Le tuer ou l'aimer...
Si beau mais si faible ; le tuer ou l'aimer...
Sur son cou blanc, ma lame viendra se lover.
Pourtant mon pauvre cœur, si prompt à me trahir
Ne pourra se résigner à le voir mourir.
Je pleurs un torrent, je ris, car dans mon malheur,
Mes multiples sens torturés me rendent folle :
Dois-je, ô douleur, tuer Cupidon en plein vol
Ou décevoir mon oncle dans ma belle erreur ?
Comme il serait aisé de le laisser pour mort !
Un coup de mon poignard suffirait à l'abbattre,
Mais la chaleur que je sens mon cœur faire battre,
Serait un déchirement de plus à l'aurore.
Ce dilemme crève mes yeux, perce mes mains,
Mais pourra-t-il avoir Renaud mon bien-aimé
Qui au pied de cet arbre, vulnérable, sied ?
Ma dépendance au chasseur vaudra notre fin.
Froid avenir nous guettant. Il ne tient à rien
Si Thanatos à Éros, au fond je choisis.
Je me sens flancher, je ne vis pas l'infini :
Le sang chaud de Renaud fera couler le mien.
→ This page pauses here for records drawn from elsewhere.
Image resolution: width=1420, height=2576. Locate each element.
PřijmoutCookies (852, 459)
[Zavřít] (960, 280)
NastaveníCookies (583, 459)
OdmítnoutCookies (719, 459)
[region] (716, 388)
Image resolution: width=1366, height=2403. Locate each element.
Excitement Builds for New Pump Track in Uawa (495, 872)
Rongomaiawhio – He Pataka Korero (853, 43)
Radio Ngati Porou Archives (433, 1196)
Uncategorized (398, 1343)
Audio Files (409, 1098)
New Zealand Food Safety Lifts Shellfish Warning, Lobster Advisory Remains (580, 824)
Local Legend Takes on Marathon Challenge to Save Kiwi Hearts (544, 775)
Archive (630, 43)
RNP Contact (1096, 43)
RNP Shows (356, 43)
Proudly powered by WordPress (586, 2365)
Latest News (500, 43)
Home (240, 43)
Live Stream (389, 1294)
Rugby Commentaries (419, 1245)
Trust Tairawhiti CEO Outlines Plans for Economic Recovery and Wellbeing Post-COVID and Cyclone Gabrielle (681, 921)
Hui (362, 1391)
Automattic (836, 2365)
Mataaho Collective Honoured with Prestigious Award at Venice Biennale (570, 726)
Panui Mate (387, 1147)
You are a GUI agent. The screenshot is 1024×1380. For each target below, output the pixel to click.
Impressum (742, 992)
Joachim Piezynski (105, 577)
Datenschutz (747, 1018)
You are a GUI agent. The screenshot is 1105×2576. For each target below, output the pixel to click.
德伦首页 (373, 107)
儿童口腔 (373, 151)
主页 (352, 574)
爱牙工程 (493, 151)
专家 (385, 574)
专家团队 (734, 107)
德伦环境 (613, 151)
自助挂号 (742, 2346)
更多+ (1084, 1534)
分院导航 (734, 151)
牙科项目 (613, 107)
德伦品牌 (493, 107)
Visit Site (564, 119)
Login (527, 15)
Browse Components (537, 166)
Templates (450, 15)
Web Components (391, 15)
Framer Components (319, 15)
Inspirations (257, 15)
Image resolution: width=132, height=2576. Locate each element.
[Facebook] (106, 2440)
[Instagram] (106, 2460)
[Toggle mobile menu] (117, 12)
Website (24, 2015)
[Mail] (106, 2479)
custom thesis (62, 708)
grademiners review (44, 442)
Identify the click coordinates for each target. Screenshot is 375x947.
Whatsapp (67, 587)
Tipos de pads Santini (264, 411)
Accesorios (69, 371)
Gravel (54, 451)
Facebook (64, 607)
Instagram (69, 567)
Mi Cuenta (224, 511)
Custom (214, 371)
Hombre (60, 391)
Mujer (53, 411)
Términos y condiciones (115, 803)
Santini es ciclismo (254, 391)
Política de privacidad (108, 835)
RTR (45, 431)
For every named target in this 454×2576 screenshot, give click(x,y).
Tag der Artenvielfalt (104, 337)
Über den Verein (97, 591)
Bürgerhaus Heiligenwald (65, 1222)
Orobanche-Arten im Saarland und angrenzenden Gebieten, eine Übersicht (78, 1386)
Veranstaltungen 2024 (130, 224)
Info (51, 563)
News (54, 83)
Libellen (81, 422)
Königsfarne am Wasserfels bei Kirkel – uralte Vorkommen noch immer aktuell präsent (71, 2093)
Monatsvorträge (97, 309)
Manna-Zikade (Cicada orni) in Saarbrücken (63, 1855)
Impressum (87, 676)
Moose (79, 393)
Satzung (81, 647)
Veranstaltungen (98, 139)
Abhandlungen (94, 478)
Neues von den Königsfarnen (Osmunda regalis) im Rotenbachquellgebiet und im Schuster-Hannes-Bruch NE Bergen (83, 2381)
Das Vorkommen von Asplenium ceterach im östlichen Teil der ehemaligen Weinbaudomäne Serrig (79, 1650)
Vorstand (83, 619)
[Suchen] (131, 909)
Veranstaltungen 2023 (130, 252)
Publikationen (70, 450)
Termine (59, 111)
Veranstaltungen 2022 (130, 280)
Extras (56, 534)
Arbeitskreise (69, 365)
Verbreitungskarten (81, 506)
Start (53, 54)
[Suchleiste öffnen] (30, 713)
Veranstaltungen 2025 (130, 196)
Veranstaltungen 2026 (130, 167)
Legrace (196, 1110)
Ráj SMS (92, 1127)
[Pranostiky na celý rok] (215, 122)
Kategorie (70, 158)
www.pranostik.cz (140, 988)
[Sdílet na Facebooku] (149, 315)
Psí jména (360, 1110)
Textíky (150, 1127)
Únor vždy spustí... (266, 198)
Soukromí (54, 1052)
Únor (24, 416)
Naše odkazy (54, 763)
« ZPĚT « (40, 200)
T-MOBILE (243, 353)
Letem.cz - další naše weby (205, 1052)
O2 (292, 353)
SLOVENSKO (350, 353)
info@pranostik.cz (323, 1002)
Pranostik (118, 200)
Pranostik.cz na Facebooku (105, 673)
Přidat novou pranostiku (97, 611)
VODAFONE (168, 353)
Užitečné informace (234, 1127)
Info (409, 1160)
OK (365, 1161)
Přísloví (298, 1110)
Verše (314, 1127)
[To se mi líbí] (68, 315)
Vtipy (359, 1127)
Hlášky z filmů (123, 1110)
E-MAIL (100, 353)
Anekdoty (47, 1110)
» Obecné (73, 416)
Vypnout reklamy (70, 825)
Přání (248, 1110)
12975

Je rêve, me vide en une pensée d'effroi,
Je songe à figer ce choix sur le plus vif geste.
Si pour Renaud je reste, notre amour je teste.
En proie au cruel doute, je me rends à toi :
De ta flèche, fend l'air, emporte le combat ;
Car mon poing sur sa gorge nous sera fatal.
À lui, à moi. À nous. Ô comme je suis pâle !
Dans son épée, je me suis vue, assise là.
D'ici, j'y vois mes larmes sur mes joues couler
Et mes yeux bruns, aux prunelles si délabrées
Que l'on pourrait sonder le fond de mes pensées :
Entre deux maîtres, un chien ne sais qui aimer.